What you are asked to do →
Output the lines of the listing below word for word, starting at the line containing "The height and width of the screenshot is (720, 1280)." and ending at the line containing "open-folder-icon: 🗀 is", and nothing else.

Entries supplied →
◇ ◇ ◇
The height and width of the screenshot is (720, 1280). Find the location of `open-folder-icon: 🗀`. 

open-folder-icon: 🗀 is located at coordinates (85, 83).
◇ ◇ ◇
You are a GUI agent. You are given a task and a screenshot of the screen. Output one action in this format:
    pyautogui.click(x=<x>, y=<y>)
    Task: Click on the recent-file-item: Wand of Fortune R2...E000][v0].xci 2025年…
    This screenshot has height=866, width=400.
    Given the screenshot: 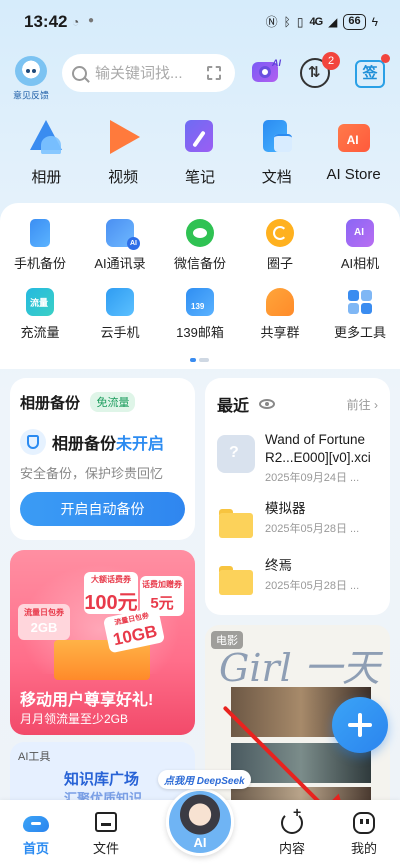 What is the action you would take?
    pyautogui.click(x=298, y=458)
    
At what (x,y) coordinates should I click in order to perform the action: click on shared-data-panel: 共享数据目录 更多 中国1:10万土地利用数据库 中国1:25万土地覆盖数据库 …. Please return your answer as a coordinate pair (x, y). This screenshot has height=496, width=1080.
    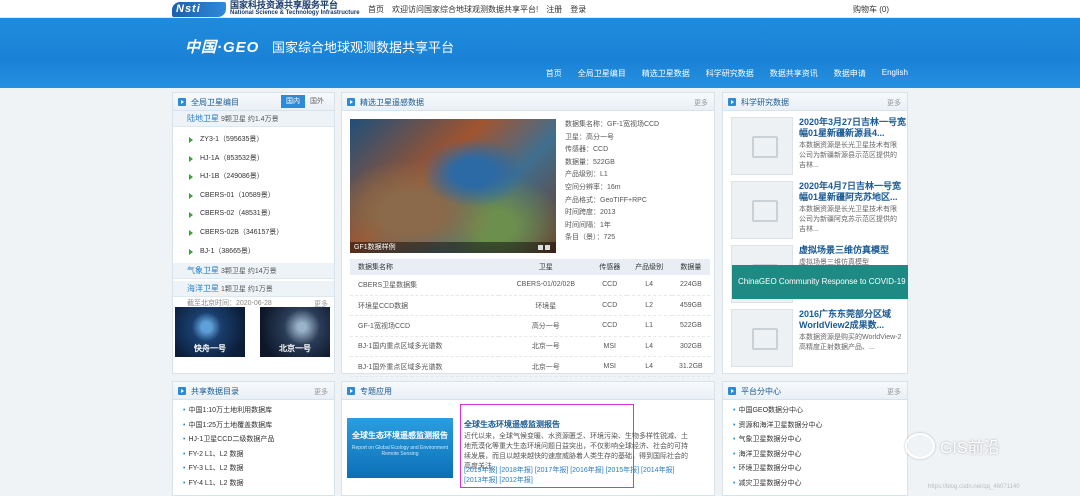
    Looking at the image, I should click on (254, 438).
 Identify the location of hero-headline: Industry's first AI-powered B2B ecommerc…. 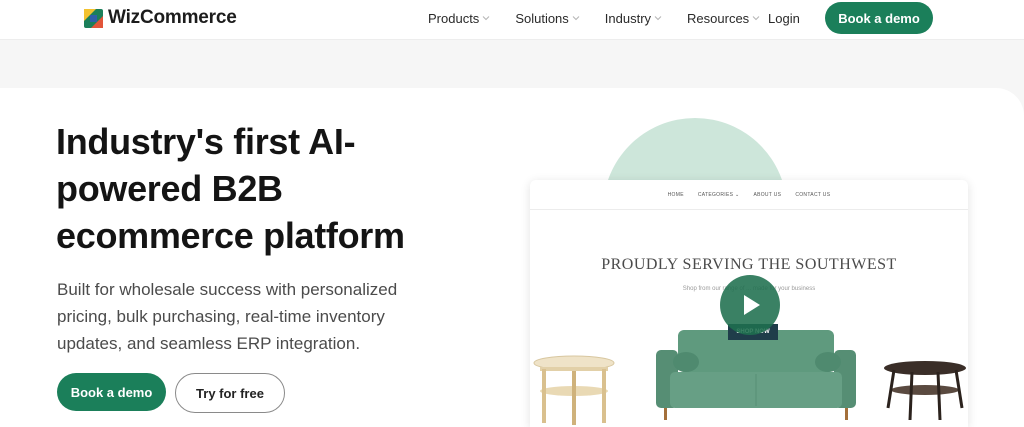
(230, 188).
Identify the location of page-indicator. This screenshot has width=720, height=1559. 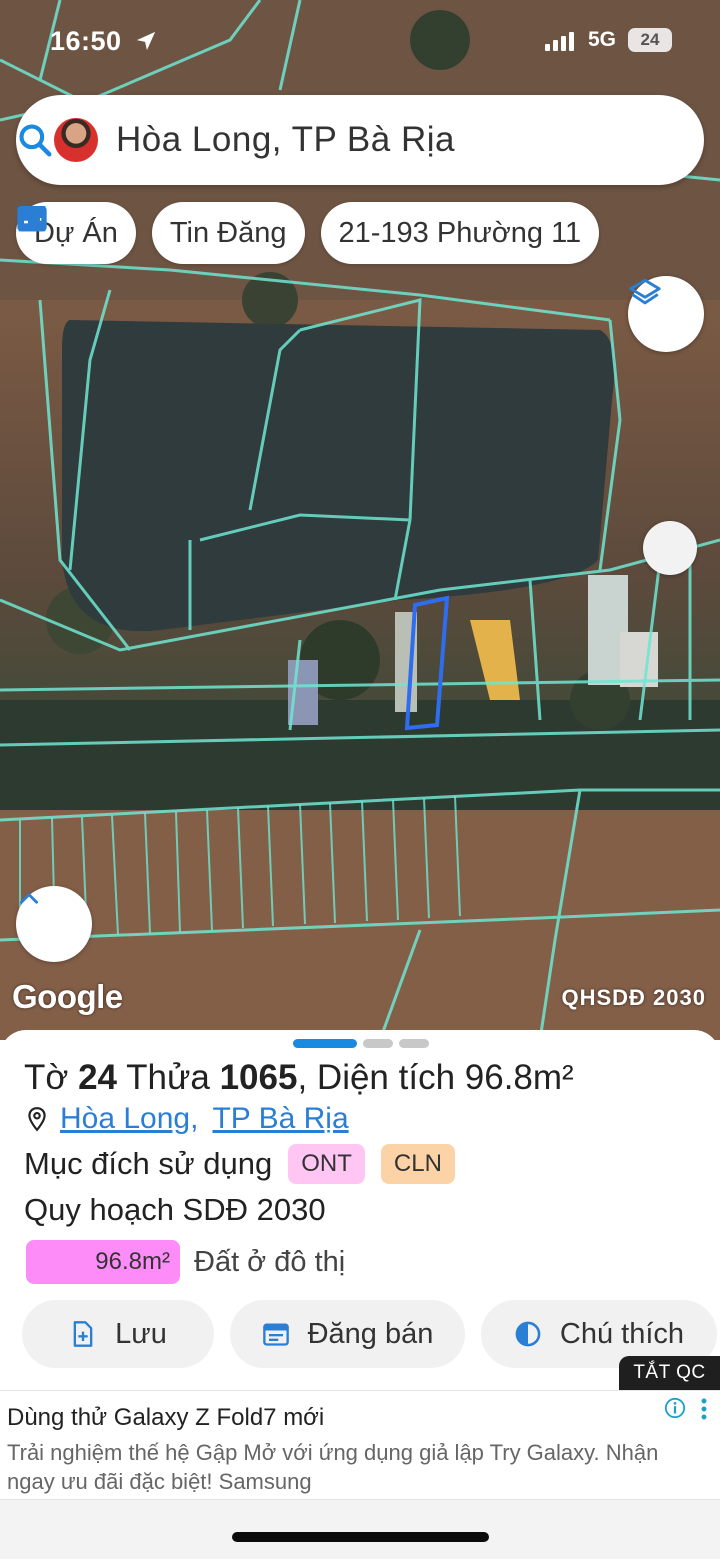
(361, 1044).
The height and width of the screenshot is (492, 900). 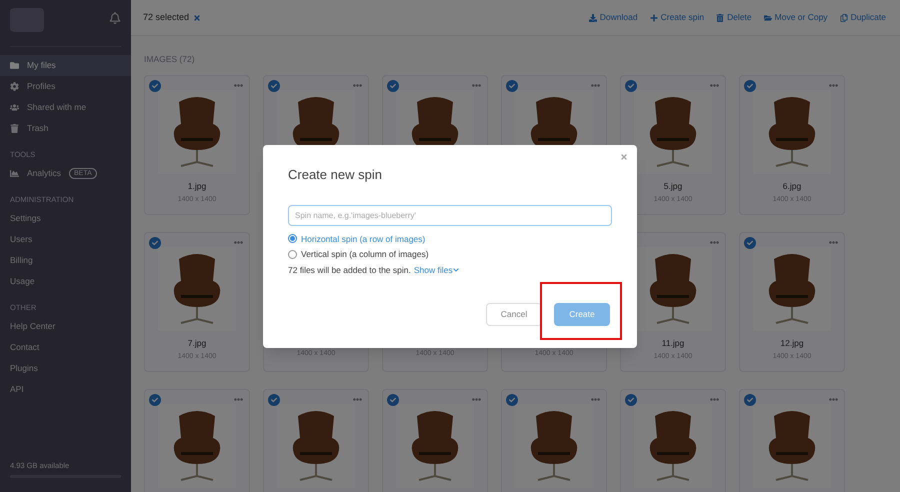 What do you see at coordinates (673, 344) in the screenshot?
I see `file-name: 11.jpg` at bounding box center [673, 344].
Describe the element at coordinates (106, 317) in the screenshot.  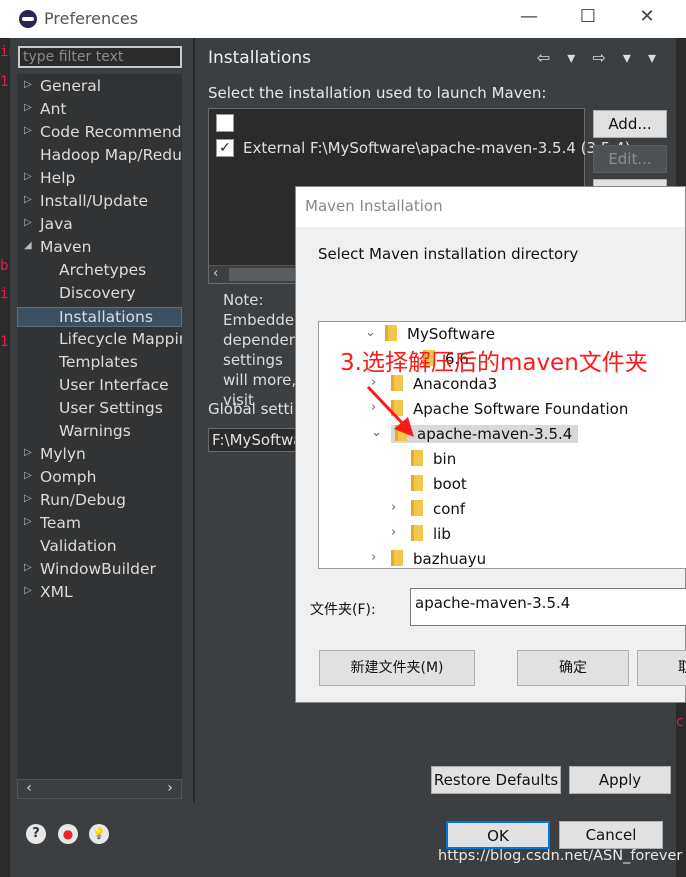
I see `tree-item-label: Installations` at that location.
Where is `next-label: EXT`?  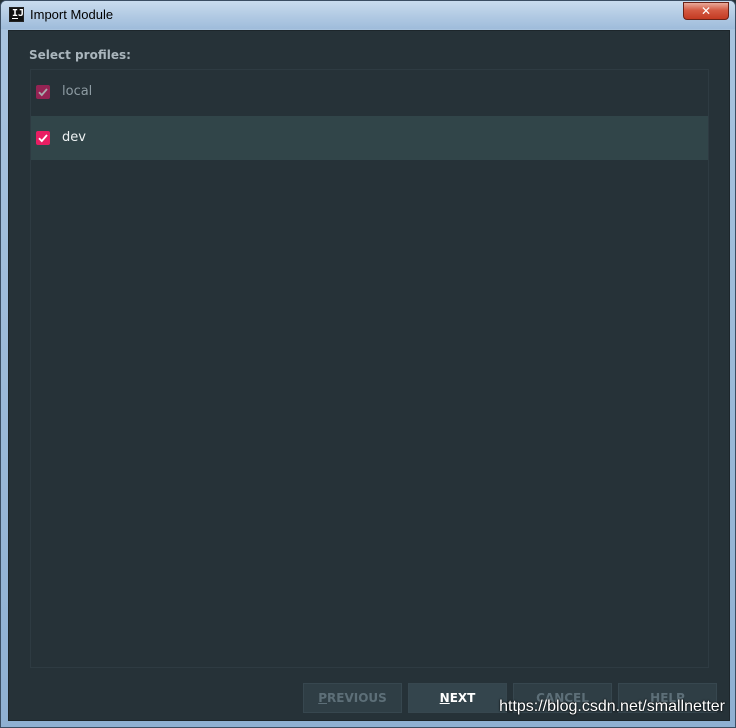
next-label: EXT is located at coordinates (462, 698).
◇ ◇ ◇
Task solution →
The height and width of the screenshot is (720, 1280). Find the location of `open-folder-icon: 🗀`. 

open-folder-icon: 🗀 is located at coordinates (85, 83).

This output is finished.